Hallo Perfektionist,

Eine "FullHD 1920/1080" -Flachglotze MUSS das auch können.



> ein Gerät rundrum einen Rand abschneidet


Was für ein Seitenverhältnis hat das Teil? (16:10 ?)

Wie ist das Seitenverhälnis im Fernseher eingestellt -Auto/16:9/4:3/Aspect.....

Hast du mal eine "FullHD-Quelle" (Sat, Settop-Box, Bluray-Player) über HDMI angeschlossen und geprüft, ob sich das dann genauso verhält?

Meiner Meinung nach gibts seit den letzten paar Jahren keine Gerät mehr, die mit einer "Mogelangabe-Full HD" daherkommen.


----------



## Perfektionist (19 Oktober 2011)

dochdoch - das Ding mogelt. war wahrscheinlich doch zu billig ...

... aber eigentlich noch nicht wirklich alt.

wenigstens war die Grafikkarte bzw. deren Treiber darauf gefasst, dass es solche Mogelgeräte gibt und ließ sich dann entsprechend dem wahren Bildausschnitt anpassen.


----------



## Verpolt (19 Oktober 2011)

@Perfekter,

Könntest du den TYP der "elektronischen-Tapete" nennen.



> ... aber eigentlich noch nicht wirklich alt.



Das macht mich irgendwie stutzig :neutral:


----------



## Perfektionist (19 Oktober 2011)

wenn ich dran denk, schau ich mal heut abend aufs Typenschild.


----------



## miami (19 Oktober 2011)

Perfektionist schrieb:


> Das andere Gerät ist "FullHD 1920/1080". Aber dass so ein Gerät rundrum einen Rand abschneidet und somit überhaupt nicht FullHD ist, dass weiß ich erst, seit ich eben mal den Rechner angeschlossen hatte.

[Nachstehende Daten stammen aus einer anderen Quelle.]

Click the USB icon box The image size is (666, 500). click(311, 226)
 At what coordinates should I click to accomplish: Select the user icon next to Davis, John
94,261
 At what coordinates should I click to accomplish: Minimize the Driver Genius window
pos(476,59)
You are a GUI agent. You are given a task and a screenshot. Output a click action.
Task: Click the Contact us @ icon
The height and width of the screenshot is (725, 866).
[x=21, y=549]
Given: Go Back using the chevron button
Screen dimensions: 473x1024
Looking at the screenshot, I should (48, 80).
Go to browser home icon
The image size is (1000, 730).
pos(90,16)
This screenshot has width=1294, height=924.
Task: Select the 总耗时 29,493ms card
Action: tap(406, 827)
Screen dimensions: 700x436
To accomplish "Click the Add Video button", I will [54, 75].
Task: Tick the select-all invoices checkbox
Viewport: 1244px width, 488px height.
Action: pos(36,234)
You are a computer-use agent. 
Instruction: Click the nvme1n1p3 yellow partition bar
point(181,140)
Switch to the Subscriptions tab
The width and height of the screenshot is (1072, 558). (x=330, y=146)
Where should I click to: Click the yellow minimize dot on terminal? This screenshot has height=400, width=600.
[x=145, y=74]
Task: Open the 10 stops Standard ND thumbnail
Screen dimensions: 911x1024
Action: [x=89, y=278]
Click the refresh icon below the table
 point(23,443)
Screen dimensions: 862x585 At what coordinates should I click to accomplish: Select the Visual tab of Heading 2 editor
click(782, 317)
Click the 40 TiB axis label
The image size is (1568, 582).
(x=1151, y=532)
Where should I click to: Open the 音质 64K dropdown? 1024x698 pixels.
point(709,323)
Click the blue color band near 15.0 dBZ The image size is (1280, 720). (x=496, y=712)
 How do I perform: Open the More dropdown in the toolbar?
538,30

Schau mal ob Du in den Einstellungen deines TV die Option "Overscan" findest, schalte die dann aus und Du solltest ein formatfüllendes Bild bekommen.
siehe: http://de.wikipedia.org/wiki/Overscan
Bei meinem Panasonic Plasma (glaube TH-46E85) klappt das hervorragend. Ich habe einen Linux SAT-Receiver, den ich (neben HDMI) auch per VGA an dem TV angeschlossen habe, und kann so den Linuxdesktop auf den TV bringen.


----------



## Perfektionist (27 Oktober 2011)

so, nachdem mir die Verkäufer nur Scheisse erzählt hatten, hab ich mal einfach den Samsung UE32D5000PWXZG gekauft. Mit der Option, dass ich den ggf. als ganz normalen Fernseher auch gebrauchen könnte ...

Ergebnis: zumindest als VGA-Monitor ist das Ding brauchbar. Keine unnötige Unschärfe, kein abgeschnittener Rand, keine Latenzzeiten. Und auch vernünftige Darstellung andererer Videomodi als 1920/1080, wenns darum geht, mal eine Runtime einigermassen formatfüllend darzustellen.

bleibt nur noch der Test bei DVI/HDMI ...

Aber ansonsten rekordverdächtig flach, rekordverdächtig stromsparend ...

achja: bei Mediamarkt heute für 379EUR gekauft. Also nichtmal teuer.

ich glaub, das Teil brauch ich morgen nochmal (als Fernseher für die gerade neu erworbenen Wohnung).


PS: ja, bei Tag betrachtet: er spiegelt ...
(aber welcher Proggie arbeitet schon in einem taghellen Büro  )


----------